**** Dataset excerpts

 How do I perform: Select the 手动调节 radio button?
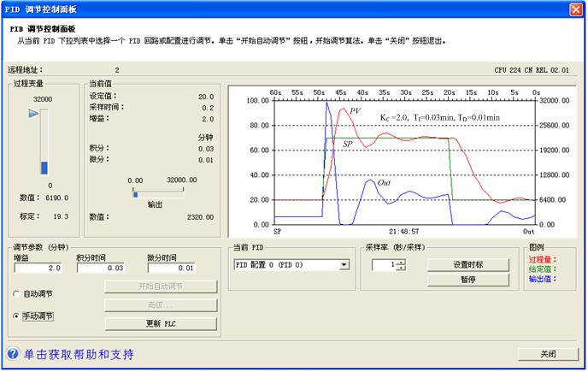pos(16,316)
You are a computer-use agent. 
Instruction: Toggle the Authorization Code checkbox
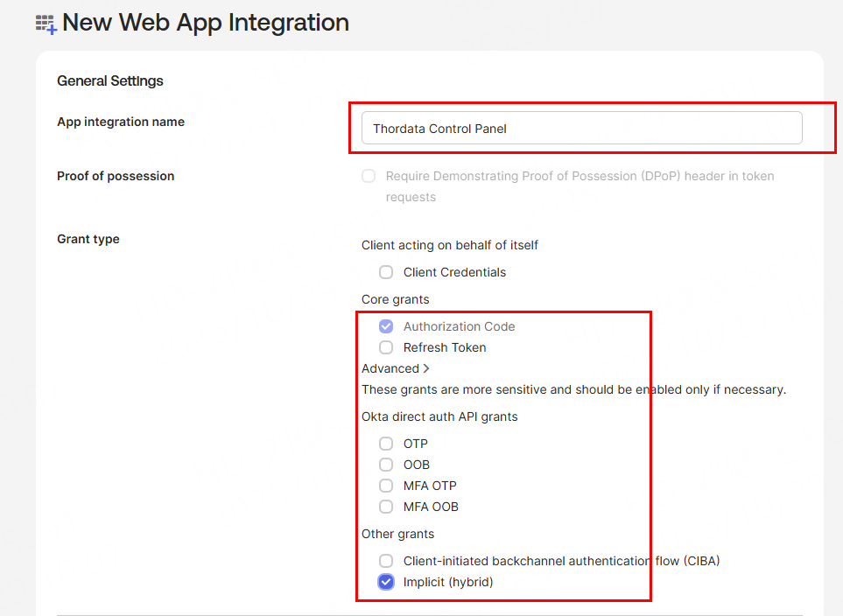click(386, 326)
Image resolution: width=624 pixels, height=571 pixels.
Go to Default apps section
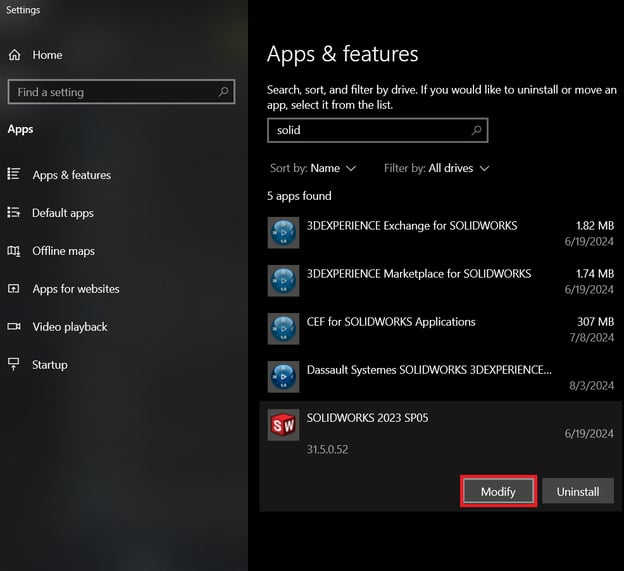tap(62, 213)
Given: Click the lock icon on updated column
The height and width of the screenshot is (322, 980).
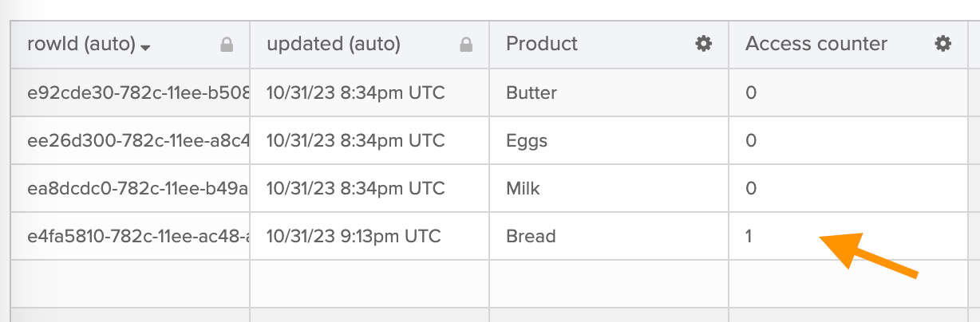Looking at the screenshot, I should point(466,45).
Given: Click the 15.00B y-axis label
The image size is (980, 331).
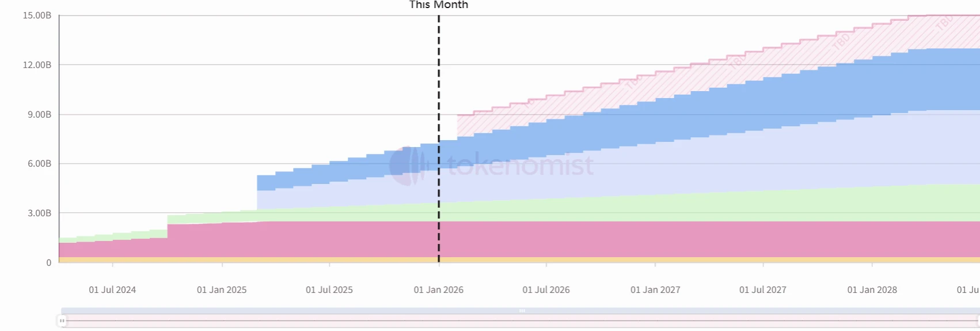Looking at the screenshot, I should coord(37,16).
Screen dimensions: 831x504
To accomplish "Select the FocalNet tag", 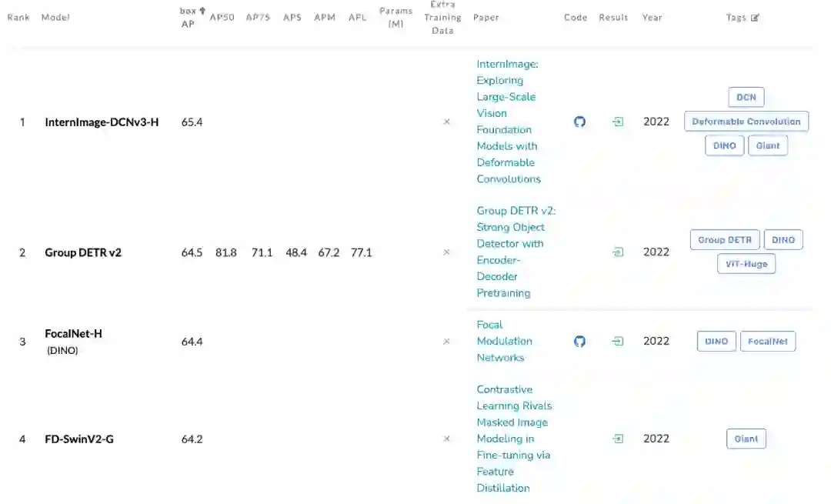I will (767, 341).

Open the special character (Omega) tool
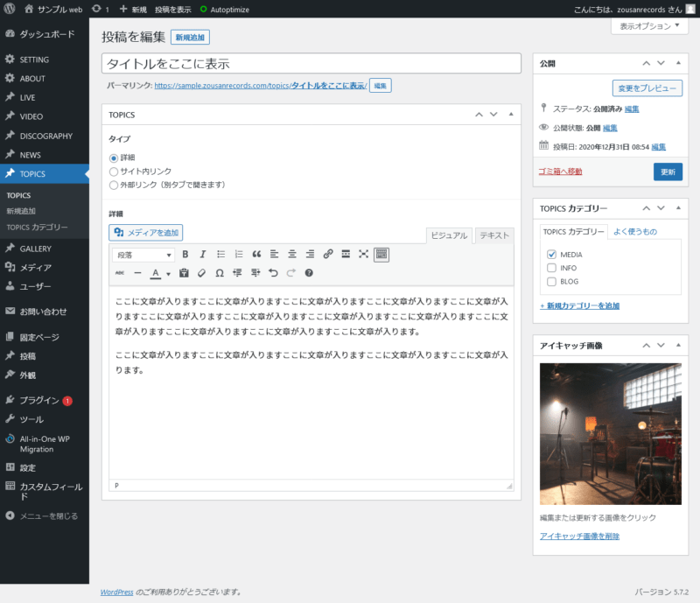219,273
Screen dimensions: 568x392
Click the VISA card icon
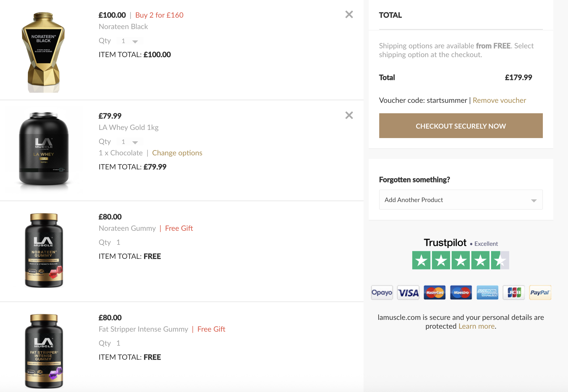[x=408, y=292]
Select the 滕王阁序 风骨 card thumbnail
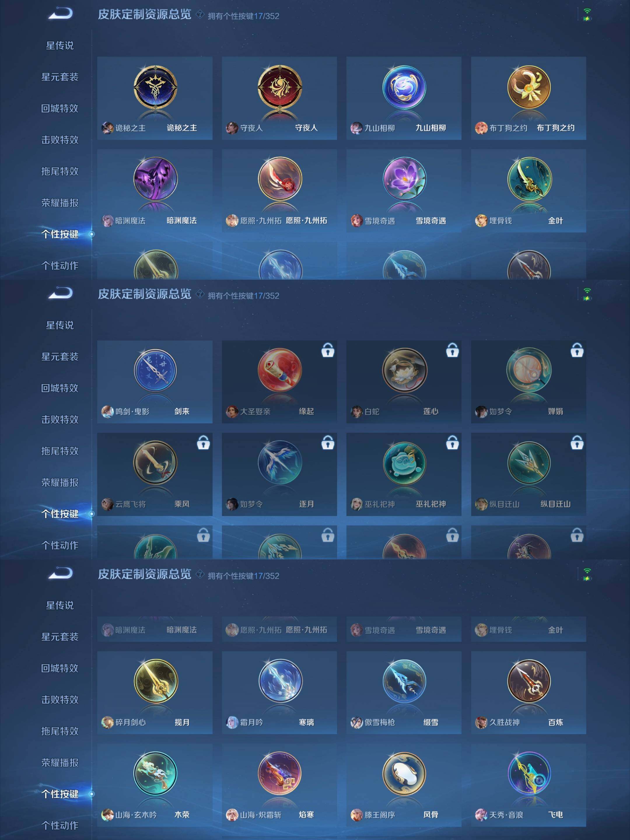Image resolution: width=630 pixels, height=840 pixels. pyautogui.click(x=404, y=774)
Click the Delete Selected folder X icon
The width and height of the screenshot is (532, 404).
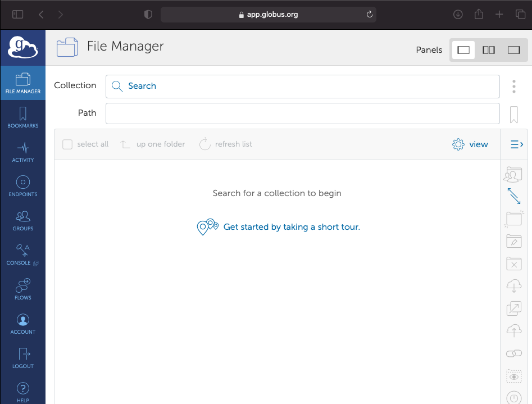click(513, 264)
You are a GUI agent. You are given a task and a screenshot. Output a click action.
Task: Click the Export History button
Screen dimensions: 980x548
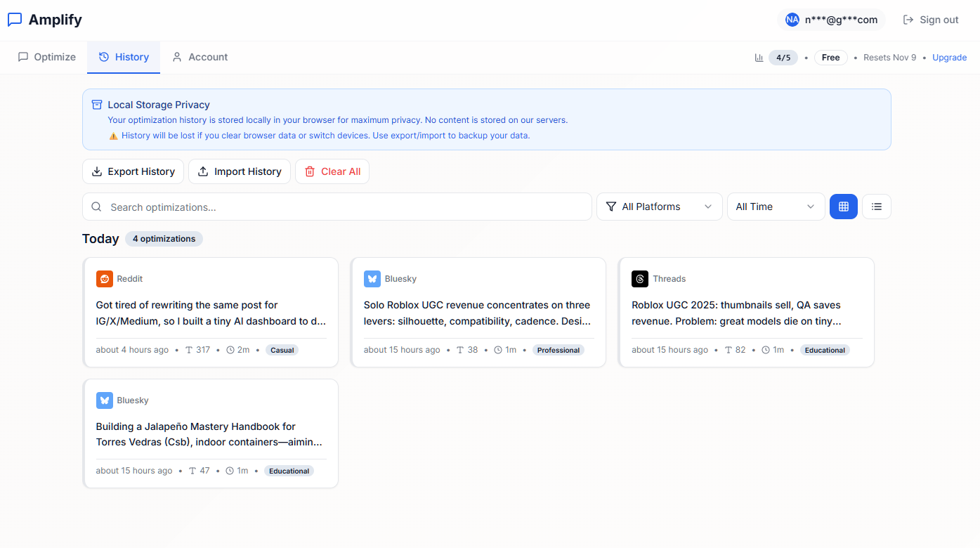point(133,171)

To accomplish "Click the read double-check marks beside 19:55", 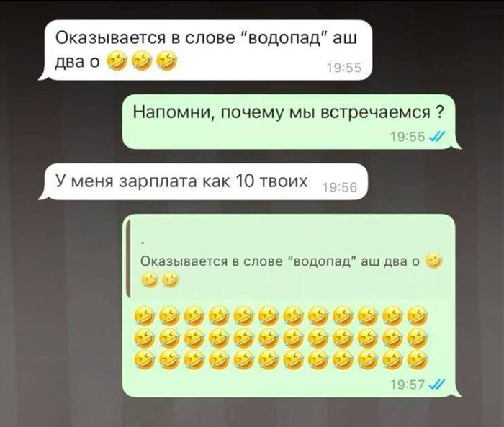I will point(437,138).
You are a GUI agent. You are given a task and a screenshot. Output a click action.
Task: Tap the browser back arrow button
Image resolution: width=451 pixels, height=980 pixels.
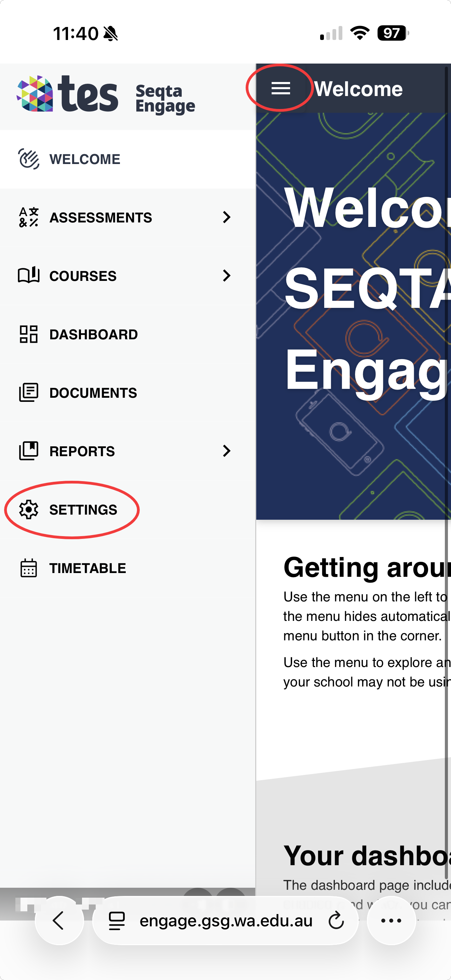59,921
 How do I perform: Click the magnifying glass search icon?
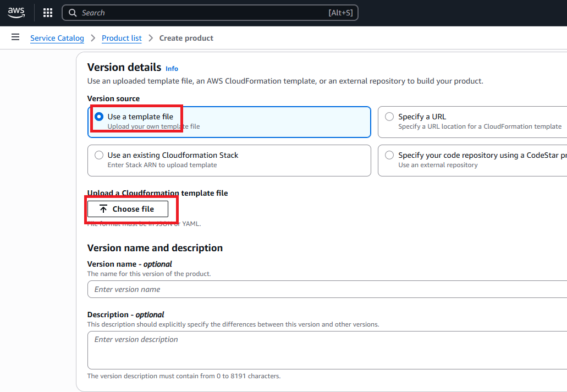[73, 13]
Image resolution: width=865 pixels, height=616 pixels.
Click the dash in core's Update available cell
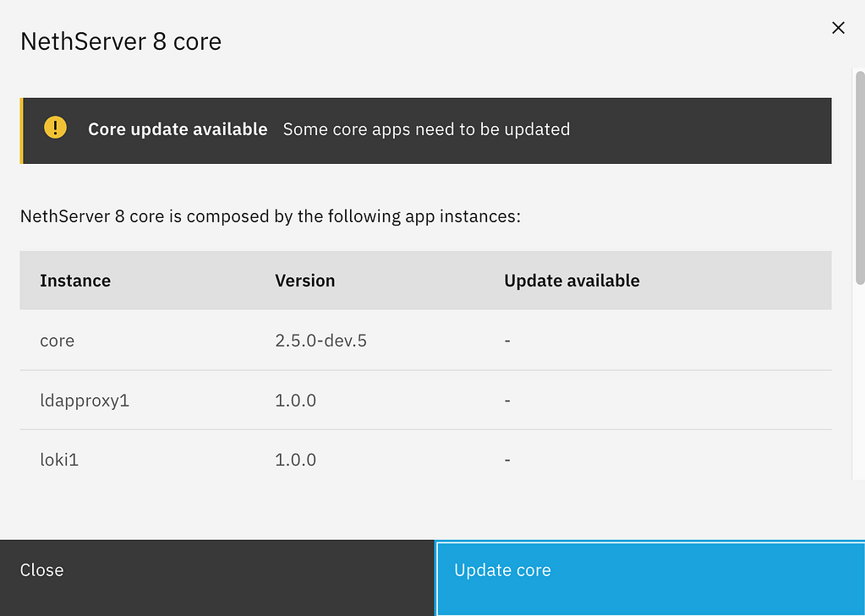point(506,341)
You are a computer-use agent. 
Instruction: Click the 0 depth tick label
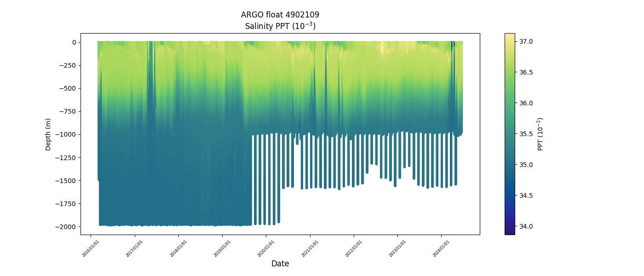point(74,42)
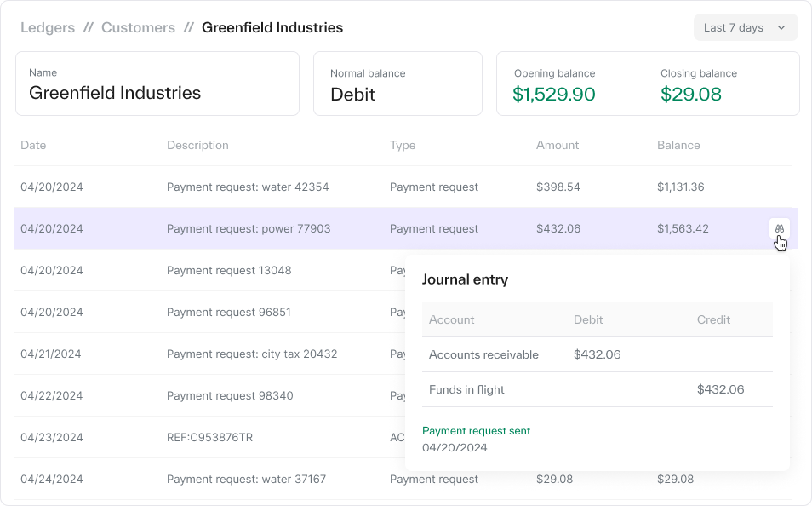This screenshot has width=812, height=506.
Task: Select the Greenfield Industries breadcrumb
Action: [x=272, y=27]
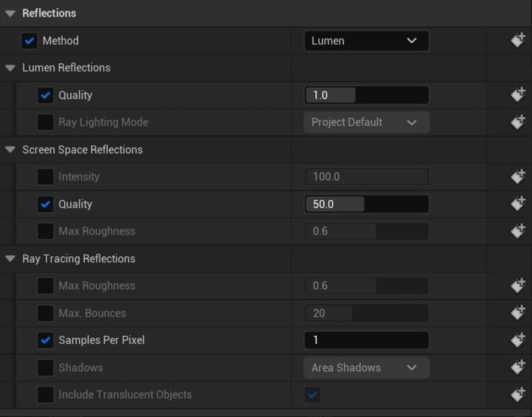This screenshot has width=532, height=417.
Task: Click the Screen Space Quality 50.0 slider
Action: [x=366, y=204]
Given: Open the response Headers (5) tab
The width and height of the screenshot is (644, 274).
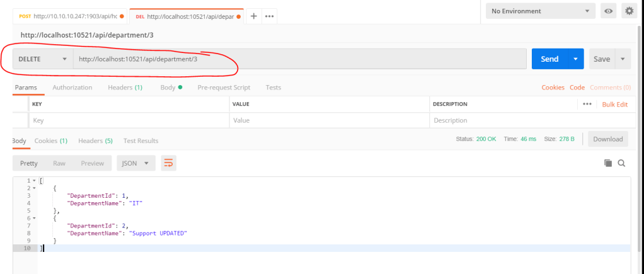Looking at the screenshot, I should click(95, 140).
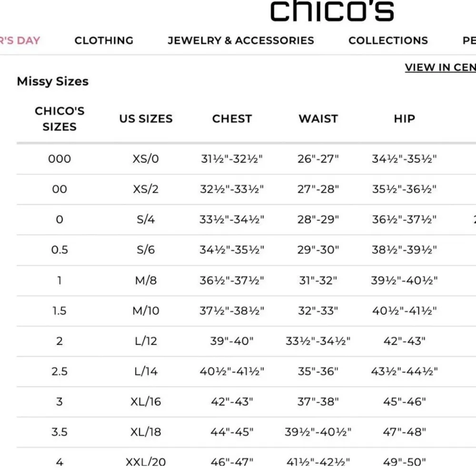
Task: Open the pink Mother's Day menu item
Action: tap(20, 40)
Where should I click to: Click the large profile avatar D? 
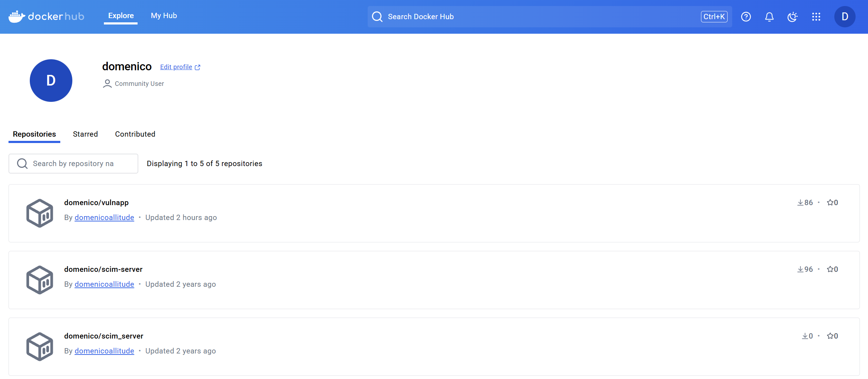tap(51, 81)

********

Your instructions: The lines to copy exactly start with the line above that has "Given: Click the lock icon on updated column" and go on through the line that has "Screen dimensions: 831x504"; please include both, add nothing else, and omit the pictures.

Answer below:
Given: Click the lock icon on updated column
The height and width of the screenshot is (322, 980).
Looking at the screenshot, I should point(466,45).
Given: Click the 15.00B y-axis label
The image size is (980, 331).
Looking at the screenshot, I should coord(37,16).
Screen dimensions: 831x504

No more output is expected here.